I knew I had to do something. Who knows exactly when Apple will remove OpenGL and GLKit? Trust me, you don't want to wait until you have just a few months to convert to Metal, as the process is by no means straight forward.
What follows is the process I used to convert
an Objective-C/OpenGL view into Metal.

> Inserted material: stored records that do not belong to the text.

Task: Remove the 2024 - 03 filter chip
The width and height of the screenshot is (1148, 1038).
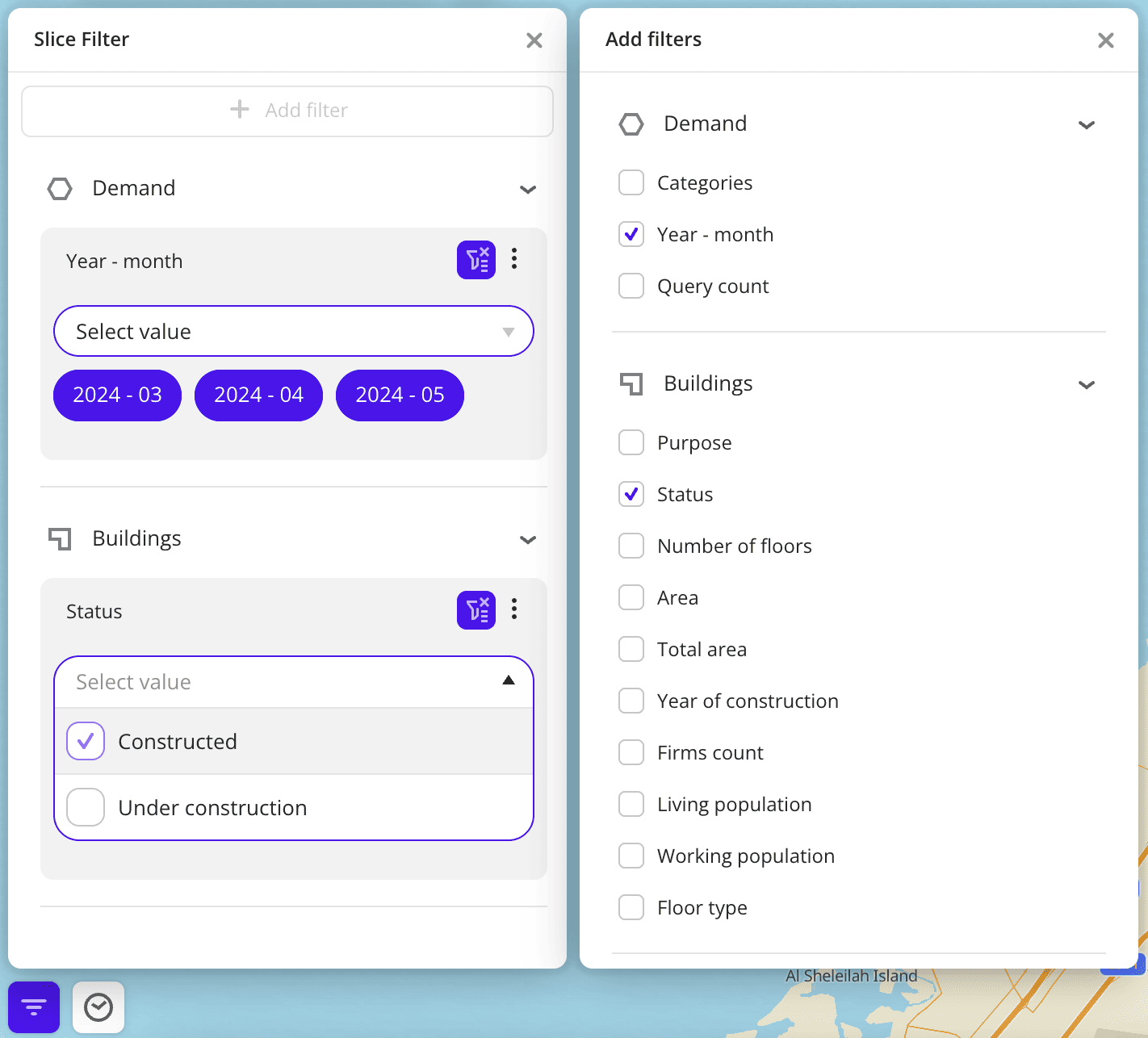Action: click(x=116, y=396)

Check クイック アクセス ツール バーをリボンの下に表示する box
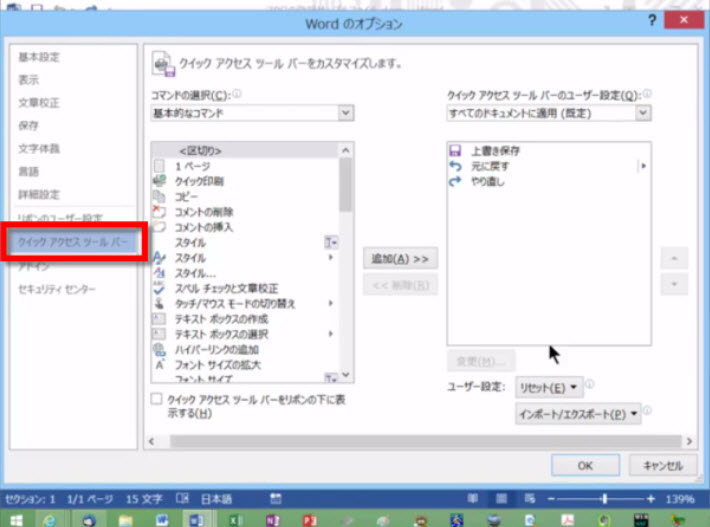click(x=155, y=398)
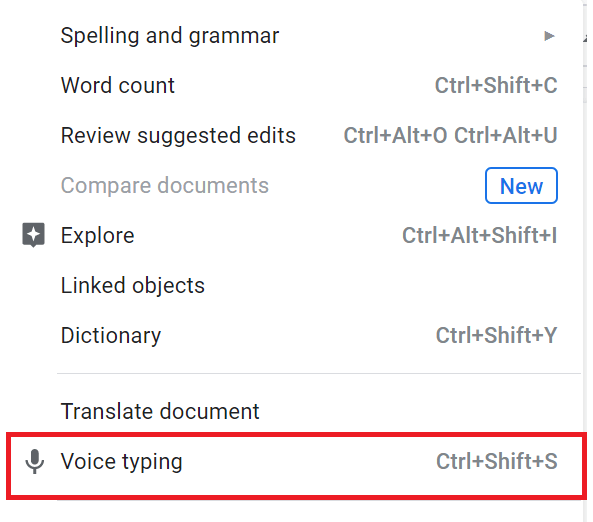This screenshot has height=522, width=593.
Task: Click the Ctrl+Shift+C shortcut label
Action: coord(496,85)
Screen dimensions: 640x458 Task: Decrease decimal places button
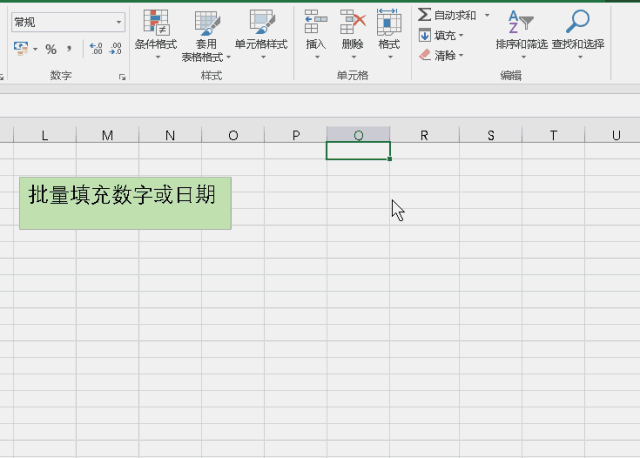tap(115, 49)
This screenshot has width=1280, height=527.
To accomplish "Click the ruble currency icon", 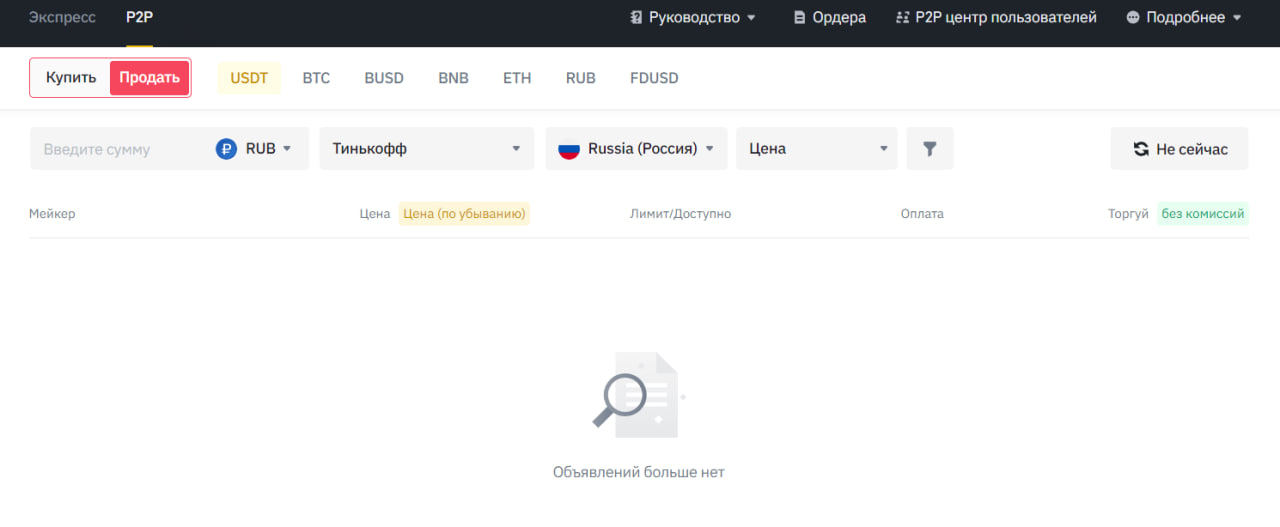I will coord(227,149).
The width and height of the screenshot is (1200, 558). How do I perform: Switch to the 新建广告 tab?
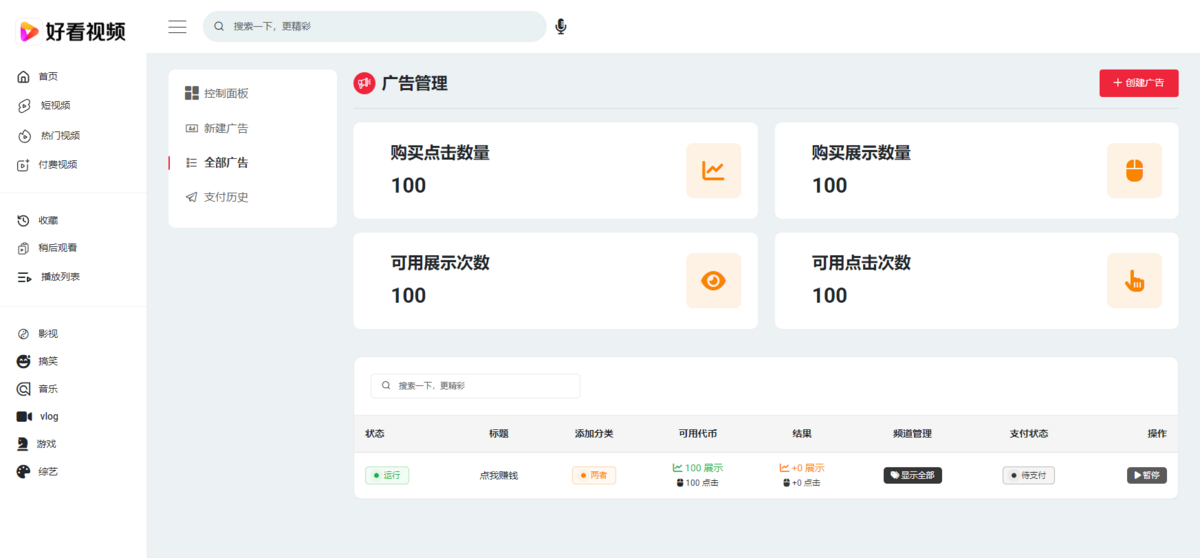(x=225, y=128)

It was a long arduous process and several times
I put my head on my desk and cried in frustration.
The fundamental steps I took were ones I would suggest others adopt too:
Remove all business logic and anything not directly related to OpenGL from the view, and restructure the primary app as necessary.
Create a test harness app that you will use for the conversion, and absolutely put it under version control.
Add the OpenGL view to the test harness.
Once the ViewController can drive the view, and you can see it, you are ready to start the transition.
In my case, I had three hurtles to jump: convert the view to Swift, recreate the functionality in Metal, then replace all GLK vector and matrix values and operations to simd.
My suggestion for proceeding:
Convert any ObjectiveC to Swift (I used Swiftify, free for limited translation, however I had a subscription)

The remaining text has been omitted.